Scott and Claire Schaeffer-Duffy, of the SS. Francis and Therese Catholic Worker House in Worcester, were rejoicing last Thursday. Pope Francis had held up as a model Dorothy Day, foundress of the Catholic Worker movement, in his address to Congress that morning. And shown support for a Catholic Worker banner. And Mrs. Schaeffer-Duffy had seen him up close.
Mrs. Schaeffer-Duffy said she didn’t have a ticket to attend the Mass at the Basilica of the National Shrine of the Immaculate Conception in Washington, D.C., Wednesday, but she was standing nearby when the pope passed by – very close by. Just blocks from where her husband proposed to her years ago. “He has a kind of shy, warm smile,” she said of the pope. “His eyes are very dark. … I spent a lot of time asking people why they were there. That was as much the experience as that brief but very clear view of the pope. “We are an immigrant Church. We have people from all over the world worshipping together. I just love that.” She said one woman told her, “Just to see him and be near him makes it all real.” What is “it”? “The whole experience of being Catholic.” Mrs. Schaeffer-Duffy said she met an 80-year-old and an 86-year-old who had come with their parish. And parents with three young children. And ages in between, all colors and speaking different languages. Well-dressed people filed in for Mass. “We were pueblo,” Mrs. Schaeffer-Duffy said of the ordinary people standing outside the area where Mass was celebrated. “But a dedicated pueblo, there for hours.” At one spot, Catholic Worker friends of hers were holding a banner which said, “Love your enemies,” and Pope Francis gave them a “thumbs up,” she said, adding, “They were excited about that.” Thursday she and other Catholic Workers and “peace people” talked together after the pope’s address to Congress, she said.

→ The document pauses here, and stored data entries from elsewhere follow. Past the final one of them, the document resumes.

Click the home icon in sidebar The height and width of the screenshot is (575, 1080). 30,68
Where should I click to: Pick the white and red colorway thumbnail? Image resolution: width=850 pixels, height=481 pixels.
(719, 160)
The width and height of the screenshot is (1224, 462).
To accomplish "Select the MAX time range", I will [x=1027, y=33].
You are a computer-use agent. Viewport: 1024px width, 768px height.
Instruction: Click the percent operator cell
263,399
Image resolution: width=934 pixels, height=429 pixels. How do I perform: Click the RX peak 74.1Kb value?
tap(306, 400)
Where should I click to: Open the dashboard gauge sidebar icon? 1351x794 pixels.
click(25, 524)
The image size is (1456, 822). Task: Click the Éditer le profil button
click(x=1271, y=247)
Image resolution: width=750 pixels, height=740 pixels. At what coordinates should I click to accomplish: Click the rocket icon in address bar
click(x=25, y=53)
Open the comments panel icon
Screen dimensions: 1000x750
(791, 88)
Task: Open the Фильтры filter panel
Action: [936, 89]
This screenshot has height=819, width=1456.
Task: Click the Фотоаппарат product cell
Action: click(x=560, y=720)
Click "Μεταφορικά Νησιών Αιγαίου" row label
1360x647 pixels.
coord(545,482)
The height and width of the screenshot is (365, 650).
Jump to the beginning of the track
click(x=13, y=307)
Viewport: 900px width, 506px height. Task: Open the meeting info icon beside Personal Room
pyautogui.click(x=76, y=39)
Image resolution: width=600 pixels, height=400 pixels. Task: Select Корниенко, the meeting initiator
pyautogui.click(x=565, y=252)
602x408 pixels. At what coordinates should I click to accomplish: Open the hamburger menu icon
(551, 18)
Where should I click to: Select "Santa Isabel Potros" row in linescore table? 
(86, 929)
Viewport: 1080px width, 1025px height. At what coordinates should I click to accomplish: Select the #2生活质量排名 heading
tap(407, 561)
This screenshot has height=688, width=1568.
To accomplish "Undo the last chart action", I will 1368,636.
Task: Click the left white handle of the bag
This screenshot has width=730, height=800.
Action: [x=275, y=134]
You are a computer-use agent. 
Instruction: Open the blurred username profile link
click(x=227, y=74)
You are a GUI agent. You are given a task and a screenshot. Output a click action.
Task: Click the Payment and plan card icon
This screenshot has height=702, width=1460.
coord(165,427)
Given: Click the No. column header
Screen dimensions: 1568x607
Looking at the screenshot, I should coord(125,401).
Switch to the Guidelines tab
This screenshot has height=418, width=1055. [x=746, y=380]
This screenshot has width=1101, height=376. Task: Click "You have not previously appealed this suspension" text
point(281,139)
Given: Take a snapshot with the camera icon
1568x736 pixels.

They were gathered near St. Patrick Church, where she and her husband were married, hoping to get a glimpse of the Holy Father. They were very excited he had talked about Dorothy Day, Thomas Merton, the Rev. Martin Luther King Jr. and Abraham Lincoln.
Mr. Schaeffer-Duffy, who didn’t go to Washington, was also excited about Pope Francis’ words about Dorothy Day, and said he hopes the pope advances her cause for canonization. And he rejoiced for the Trappists at St. Joseph Abbey in Spencer, who’ve supported SS. Francis and Therese House’s ministry to the poor, since the pope praised one of their own: Thomas Merton. “I just got an e-mail that Dorothy Day is trending online now,” Mr. Schaeffer-Duffy said. He said maybe people will find their local Catholic Worker house and ask what it’s about and what they can do. “His personalist approach is exactly what Dorothy Day would want,” Mr. Schaeffery-Duffy said of Pope Francis. “The personalist believes that the individual has power and responsibility in the world.” They don’t ask the state to take responsibility; they ask what they can do. Like Pope Francis, who goes to meet with people. “Whether it’s people on the right or the left, he will engage them personally,” he said. “The Incarnation is the ultimate personalist example,” Mr. Schaeffer-Duffy said, adding, “For Catholics, a God that is present to us in the Eucharist every day.”